# [TASK PROMPT]
Only a slice of the listing below is wanted. Retype the lines from the one containing "Screenshot is 829x2576." through the one containing "BK Grafik Design (732, 369)", exactly, both ends included.

# [EXTRACTED ENTRIES]

⁂

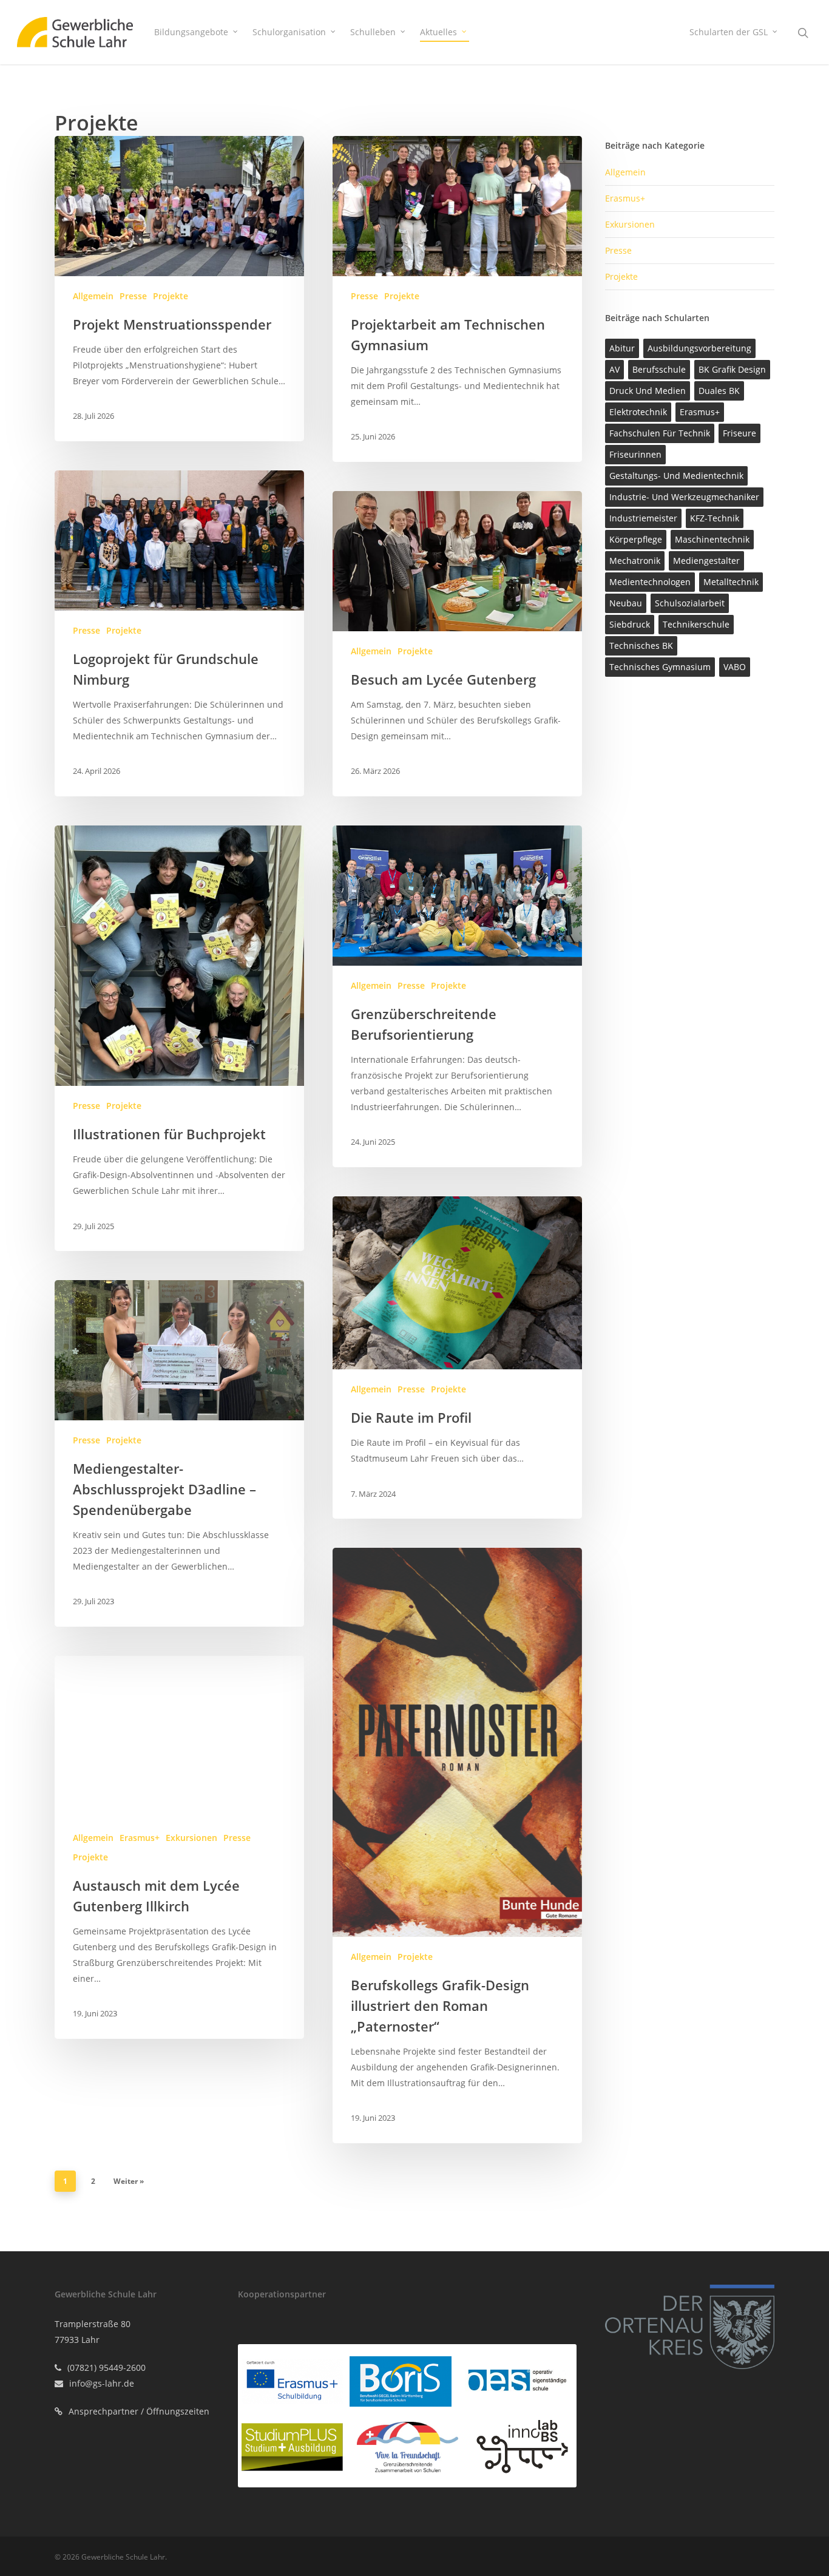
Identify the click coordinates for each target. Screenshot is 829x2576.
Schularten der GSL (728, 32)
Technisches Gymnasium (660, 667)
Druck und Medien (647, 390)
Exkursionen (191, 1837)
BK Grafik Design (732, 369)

⁂

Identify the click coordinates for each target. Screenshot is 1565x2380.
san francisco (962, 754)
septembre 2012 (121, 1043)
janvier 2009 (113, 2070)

⁂

# [TASK ANSWER]
Identify the click coordinates for each target. Screenshot is 829x2576.
Schularten der GSL (728, 32)
Technisches Gymnasium (660, 667)
Druck und Medien (647, 390)
Exkursionen (191, 1837)
BK Grafik Design (732, 369)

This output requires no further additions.